The Huntingtons and cystic fibrosis genes have led to prenatal diagnostic tests and to tests that reveal whether the parents are carriers, but not yet to therapies developed directly from knowledge of the sequence. The catastrophic impact that these monogenetic diseases have and their rarity means that researchers were able to locate the individual genes by family studies, then isolate and sequence the genes. These projects were not part of the wholesale genome sequencing effort, but they showed the potential and limitations of sequence data.
Clearly diagnostic tests are important, but their value is limited, argues Bloom, if patients do not have access to genetic counselling about the possible consequences of their carrier status or to abortion clinics if needed.
Science targeted the monogenetic diseases first because they could be tackled through current knowledge. The holy grail, however, is to understand the complex noncommunicable diseases cardiovascular disease, hypertension, diabetes, cancer, mental illness that affect all of humanity.
Morton, an expert in the genetics of complex diseases, says hundreds of genes are associated with each of these classes of disease, each gene having, perhaps, a small effect. Moreover, extragenetic factors, from diet to pollution to lack of exercise, affect regulation of the genes.
Laboratories around the world are focusing on the complex diseases. Take type 2 diabetes in the general population (as distinct from specific families), which affects adults in both developed and developing countries. To date scientists are not absolutely sure of even a single causative gene (although one gene, called Colpain 10, is a possible contributing cause of type 2 diabetes among Mexican Americans). About a dozen locations on the human genome, however, have been identified where the DNA sequences of people with diabetes are different from those of someone without diabetes. Work to match those sequences with the human genome and to investigate whether the sites are in a region that includes genes or gene sequences regulating gene expression is now under way. The human sequence data are speeding up the process, says Dr Don Bowden, professor of biochemistry and medicine in the human genetic unit at Wake Forest University, North Carolina, USA, but it is hard to say when this work will result in either a therapy or a diagnostic kit.
For the infectious diseases there is an added hurdle: it is not just the human genome that must be understood, but also the genome of the infectious agent and, for malaria and other vector-borne diseases, of the vector. When we have the complete sequence of the malaria parasite, says Chauhan, we might compare it with the human genome to find genes that are not present in humans, and then develop a drug that kills the parasite but does not affect the human host.

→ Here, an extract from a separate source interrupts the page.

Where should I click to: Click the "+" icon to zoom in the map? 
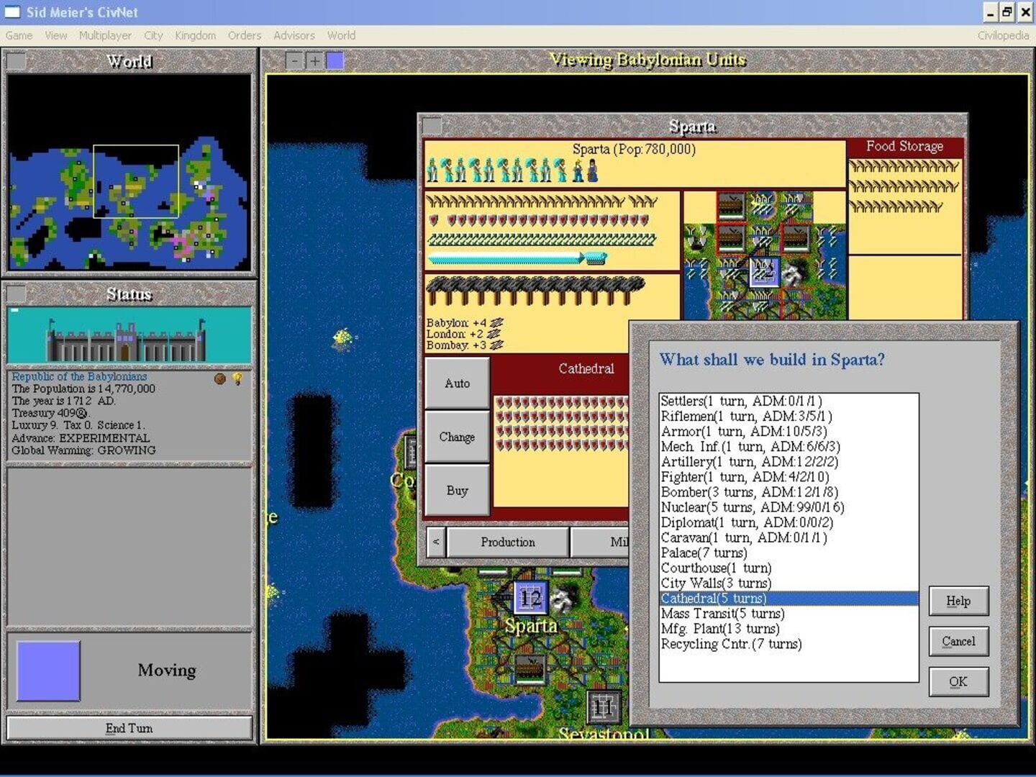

And then, of course, there are the many ethical considerations that this new technology raises. Among them are questions like: Who is to decide if and when genome data should be used to enhance genomes that are basically healthy (a critical question, since such re-engineered genomes could affect future generations)?
The debate on such issues has started. Whatever its outcome, though, in 20 years time, says Morton, the sequence data will be central to every branch of medical science. And as US scientist and Nobel laureate Dr David Baltimore of the California Institute of Technology wrote in Natures special genome issue (15 February 2001), Although Ive seen a lot of exciting biology emerge over the past 40 years ... chills still ran down my spine when I first read the paper that describes the outline of our genome.